Troubleshooting 1030/1058 event ID error - one of the many cases

Userenv event ID 1030/1058 pair are very common errors that could be caused by various things. Common causes would be secure channel broken, domain account corrupt, client side group policy extension issue, etc. A brutal but simple solution will be quit/rejoin domain provided you are VERY sure your network and DCs are working properly. If DC or client side extension are in question, you would most likely want to enable userenv log as per KB 221833.The example below is certainly not the most difficult one but shows typical troubleshooting tools when the network is in doubt.
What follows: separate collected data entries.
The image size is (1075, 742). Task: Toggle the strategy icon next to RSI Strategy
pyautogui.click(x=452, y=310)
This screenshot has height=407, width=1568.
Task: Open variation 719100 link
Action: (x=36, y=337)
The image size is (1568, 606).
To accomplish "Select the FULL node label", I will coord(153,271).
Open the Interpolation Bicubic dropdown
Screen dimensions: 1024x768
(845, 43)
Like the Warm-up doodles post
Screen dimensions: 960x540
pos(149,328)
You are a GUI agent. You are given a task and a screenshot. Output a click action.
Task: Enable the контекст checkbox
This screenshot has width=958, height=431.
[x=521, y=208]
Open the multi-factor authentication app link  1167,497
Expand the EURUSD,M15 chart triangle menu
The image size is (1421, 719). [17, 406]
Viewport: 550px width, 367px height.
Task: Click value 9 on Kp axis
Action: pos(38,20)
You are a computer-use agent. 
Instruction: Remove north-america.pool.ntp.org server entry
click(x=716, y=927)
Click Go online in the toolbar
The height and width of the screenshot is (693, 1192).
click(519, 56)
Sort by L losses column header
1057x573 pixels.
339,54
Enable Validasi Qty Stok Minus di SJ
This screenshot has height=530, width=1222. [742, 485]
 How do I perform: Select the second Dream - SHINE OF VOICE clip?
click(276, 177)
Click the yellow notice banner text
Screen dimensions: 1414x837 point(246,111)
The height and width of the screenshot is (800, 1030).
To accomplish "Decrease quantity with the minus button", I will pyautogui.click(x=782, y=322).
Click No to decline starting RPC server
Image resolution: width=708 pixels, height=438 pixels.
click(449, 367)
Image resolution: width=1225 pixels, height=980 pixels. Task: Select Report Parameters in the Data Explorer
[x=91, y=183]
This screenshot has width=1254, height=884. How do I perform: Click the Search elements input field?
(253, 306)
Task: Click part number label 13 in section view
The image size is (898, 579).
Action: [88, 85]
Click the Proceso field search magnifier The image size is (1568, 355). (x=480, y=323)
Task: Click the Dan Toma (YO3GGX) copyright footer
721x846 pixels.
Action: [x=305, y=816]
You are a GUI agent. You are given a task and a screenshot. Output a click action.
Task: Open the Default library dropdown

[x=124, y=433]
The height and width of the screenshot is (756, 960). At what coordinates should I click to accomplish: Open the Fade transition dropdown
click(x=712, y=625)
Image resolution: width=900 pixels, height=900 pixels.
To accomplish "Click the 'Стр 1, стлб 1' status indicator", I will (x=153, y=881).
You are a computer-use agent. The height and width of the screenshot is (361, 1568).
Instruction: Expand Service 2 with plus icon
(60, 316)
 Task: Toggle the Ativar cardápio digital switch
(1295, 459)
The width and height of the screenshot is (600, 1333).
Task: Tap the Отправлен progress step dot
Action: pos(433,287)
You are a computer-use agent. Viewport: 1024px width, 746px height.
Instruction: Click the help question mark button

1030/1058 pair in application log, GP not applied

  • Event Type: Error
  • Event Source: Userenv
  • Event Category: None
  • Event ID: 1058
  • Date: 10/31/2006Time: 10:09:28 AM
  • User: NT AUTHORITY\SYSTEM
  • Computer: server1
  • Description:Windows cannot access the file gpt.ini for GPO cn={B8F49320-CB4A-4660-9BF5-806926B63906},cn=policies,cn=system,DC=samle,,DC=com. The file must be present at the location <\\sample.com\SysVol\sample.com\Policies\{B8F49320-CB4A-4660-9BF5-806926B63906}\gpt.ini>. (Configuration information could not be read from the domain controller, either because the machine is unavailable, or access has been denied. ). Group Policy processing aborted.

- nltest /sc_query:shortDomainName OK (to rule out security channel issue)

- netdiag /v: DC List Test failed. (The DC is down)Trust Relationship test failed

Note: if you open a cmd as local system, the domain membership test will be failed in netdiag - this is normal

The following 3 commands to test connectivity

  • ping shortDomainName OK
  • portqry test against all required ports OK
  • ping -l oversizePacket -f OK

Further troubleshooting:

  • Suspected NetBIOS was not enabled, went into TCP/IP setting, but it's ticked
  • Nslookup: Short domain name not resolved.
    Action: change suffix then flush DNS cache
    Result: short domain name resolved, but "DC list test" still failed
  • Found another symptom: Couldn't log into this box via TS, error "RPC server is not available". Check the RPC service and RPC Locator service, found the later was not running while this was a W2k member server.
    Action: start RPC Locator service
    Result: not difference
  • Checked application log again, 1030/1058 started on Oct 26. Checked System Log to see if there was anything happened at that day, it reported "tcp/ip NetBIOS helper" service terminated unexpectedly". This service is NetBIOS over TCP/IP itself.
    Action: started it.
    Result: netdiag came back clean

Actually I should have checked services status before even begun troubleshooting. Those set to "automatic" should be running - this is a quick way to find problems sometimes. But anyways, this can serve as an example of using different tools when network is in doubt.